- [Activity]
Write the data below out in full, exactly as it stands.

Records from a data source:
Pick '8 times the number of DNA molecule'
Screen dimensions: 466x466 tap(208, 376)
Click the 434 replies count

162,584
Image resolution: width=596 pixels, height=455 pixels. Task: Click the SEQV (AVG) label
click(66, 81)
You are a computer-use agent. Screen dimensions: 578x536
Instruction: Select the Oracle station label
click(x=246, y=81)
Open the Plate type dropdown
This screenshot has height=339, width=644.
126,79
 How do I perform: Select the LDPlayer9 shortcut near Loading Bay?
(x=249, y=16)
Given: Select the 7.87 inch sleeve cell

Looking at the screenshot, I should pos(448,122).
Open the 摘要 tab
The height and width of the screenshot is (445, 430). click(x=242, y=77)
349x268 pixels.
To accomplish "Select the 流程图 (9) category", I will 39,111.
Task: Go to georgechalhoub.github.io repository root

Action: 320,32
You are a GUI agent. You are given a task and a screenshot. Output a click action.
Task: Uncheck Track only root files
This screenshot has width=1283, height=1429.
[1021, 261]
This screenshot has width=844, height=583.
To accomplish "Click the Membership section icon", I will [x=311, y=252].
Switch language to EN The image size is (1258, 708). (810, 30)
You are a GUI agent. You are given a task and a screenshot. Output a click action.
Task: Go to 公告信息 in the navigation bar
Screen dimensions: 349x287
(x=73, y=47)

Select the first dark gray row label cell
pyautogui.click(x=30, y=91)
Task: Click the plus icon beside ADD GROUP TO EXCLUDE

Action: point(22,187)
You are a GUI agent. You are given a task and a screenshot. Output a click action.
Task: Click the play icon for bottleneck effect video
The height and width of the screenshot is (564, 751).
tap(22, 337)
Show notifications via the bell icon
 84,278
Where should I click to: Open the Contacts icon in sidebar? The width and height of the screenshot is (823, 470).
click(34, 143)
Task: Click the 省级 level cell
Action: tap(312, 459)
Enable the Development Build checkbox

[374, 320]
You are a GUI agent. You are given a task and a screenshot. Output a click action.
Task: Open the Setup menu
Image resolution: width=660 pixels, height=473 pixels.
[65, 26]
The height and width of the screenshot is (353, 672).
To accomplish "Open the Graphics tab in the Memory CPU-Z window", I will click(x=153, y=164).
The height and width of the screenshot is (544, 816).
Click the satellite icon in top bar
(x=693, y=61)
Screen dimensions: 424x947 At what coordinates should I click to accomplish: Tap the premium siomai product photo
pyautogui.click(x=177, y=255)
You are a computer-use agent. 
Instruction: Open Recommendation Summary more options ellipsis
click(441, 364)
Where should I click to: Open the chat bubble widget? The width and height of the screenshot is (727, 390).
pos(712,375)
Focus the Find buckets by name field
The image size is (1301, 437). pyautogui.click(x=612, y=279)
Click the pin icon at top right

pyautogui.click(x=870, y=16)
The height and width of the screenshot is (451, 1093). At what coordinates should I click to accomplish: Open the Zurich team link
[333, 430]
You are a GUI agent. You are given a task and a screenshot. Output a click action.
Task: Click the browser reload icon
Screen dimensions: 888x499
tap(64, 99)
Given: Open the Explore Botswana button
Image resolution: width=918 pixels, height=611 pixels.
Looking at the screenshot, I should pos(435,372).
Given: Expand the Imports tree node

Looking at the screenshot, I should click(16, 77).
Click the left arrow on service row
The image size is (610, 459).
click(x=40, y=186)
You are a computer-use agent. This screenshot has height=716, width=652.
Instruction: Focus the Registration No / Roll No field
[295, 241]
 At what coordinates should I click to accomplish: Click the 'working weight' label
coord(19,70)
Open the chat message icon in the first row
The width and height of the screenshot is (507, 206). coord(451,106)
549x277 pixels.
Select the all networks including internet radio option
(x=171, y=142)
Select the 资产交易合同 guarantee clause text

- [Answer]
Pick '8 times the number of DNA molecule'
Screen dimensions: 466x466 tap(208, 376)
Click the 434 replies count

162,584
Image resolution: width=596 pixels, height=455 pixels. Task: Click the SEQV (AVG) label
click(66, 81)
You are a computer-use agent. Screen dimensions: 578x536
Instruction: Select the Oracle station label
click(x=246, y=81)
Open the Plate type dropdown
This screenshot has height=339, width=644.
126,79
 How do I perform: Select the LDPlayer9 shortcut near Loading Bay?
(x=249, y=16)
Given: Select the 7.87 inch sleeve cell

Looking at the screenshot, I should pos(448,122).
Open the 摘要 tab
The height and width of the screenshot is (445, 430). click(x=242, y=77)
349x268 pixels.
To accomplish "Select the 流程图 (9) category", I will 39,111.
Task: Go to georgechalhoub.github.io repository root

Action: 320,32
You are a GUI agent. You are given a task and a screenshot. Output a click action.
Task: Uncheck Track only root files
This screenshot has width=1283, height=1429.
[1021, 261]
This screenshot has width=844, height=583.
To accomplish "Click the Membership section icon", I will [x=311, y=252].
Switch language to EN The image size is (1258, 708). (810, 30)
You are a GUI agent. You are given a task and a screenshot. Output a click action.
Task: Go to 公告信息 in the navigation bar
Screen dimensions: 349x287
(x=73, y=47)

Select the first dark gray row label cell
pyautogui.click(x=30, y=91)
Task: Click the plus icon beside ADD GROUP TO EXCLUDE

Action: point(22,187)
You are a GUI agent. You are given a task and a screenshot. Output a click action.
Task: Click the play icon for bottleneck effect video
The height and width of the screenshot is (564, 751).
tap(22, 337)
Show notifications via the bell icon
 84,278
Where should I click to: Open the Contacts icon in sidebar? The width and height of the screenshot is (823, 470).
click(34, 143)
Task: Click the 省级 level cell
Action: tap(312, 459)
Enable the Development Build checkbox

[374, 320]
You are a GUI agent. You are given a task and a screenshot. Output a click action.
Task: Open the Setup menu
Image resolution: width=660 pixels, height=473 pixels.
[65, 26]
The height and width of the screenshot is (353, 672).
To accomplish "Open the Graphics tab in the Memory CPU-Z window", I will click(x=153, y=164).
The height and width of the screenshot is (544, 816).
Click the satellite icon in top bar
(x=693, y=61)
Screen dimensions: 424x947 At what coordinates should I click to accomplish: Tap the premium siomai product photo
pyautogui.click(x=177, y=255)
You are a computer-use agent. 
Instruction: Open Recommendation Summary more options ellipsis
click(441, 364)
Where should I click to: Open the chat bubble widget? The width and height of the screenshot is (727, 390).
pos(712,375)
Focus the Find buckets by name field
The image size is (1301, 437). pyautogui.click(x=612, y=279)
Click the pin icon at top right

pyautogui.click(x=870, y=16)
The height and width of the screenshot is (451, 1093). At what coordinates should I click to accomplish: Open the Zurich team link
[333, 430]
You are a GUI agent. You are given a task and a screenshot. Output a click action.
Task: Click the browser reload icon
Screen dimensions: 888x499
tap(64, 99)
Given: Open the Explore Botswana button
Image resolution: width=918 pixels, height=611 pixels.
Looking at the screenshot, I should pos(435,372).
Given: Expand the Imports tree node

Looking at the screenshot, I should click(16, 77).
Click the left arrow on service row
The image size is (610, 459).
click(x=40, y=186)
You are a computer-use agent. This screenshot has height=716, width=652.
Instruction: Focus the Registration No / Roll No field
[295, 241]
 At what coordinates should I click to accomplish: Click the 'working weight' label
coord(19,70)
Open the chat message icon in the first row
The width and height of the screenshot is (507, 206). coord(451,106)
549x277 pixels.
Select the all networks including internet radio option
(x=171, y=142)
Select the 资产交易合同 guarantee clause text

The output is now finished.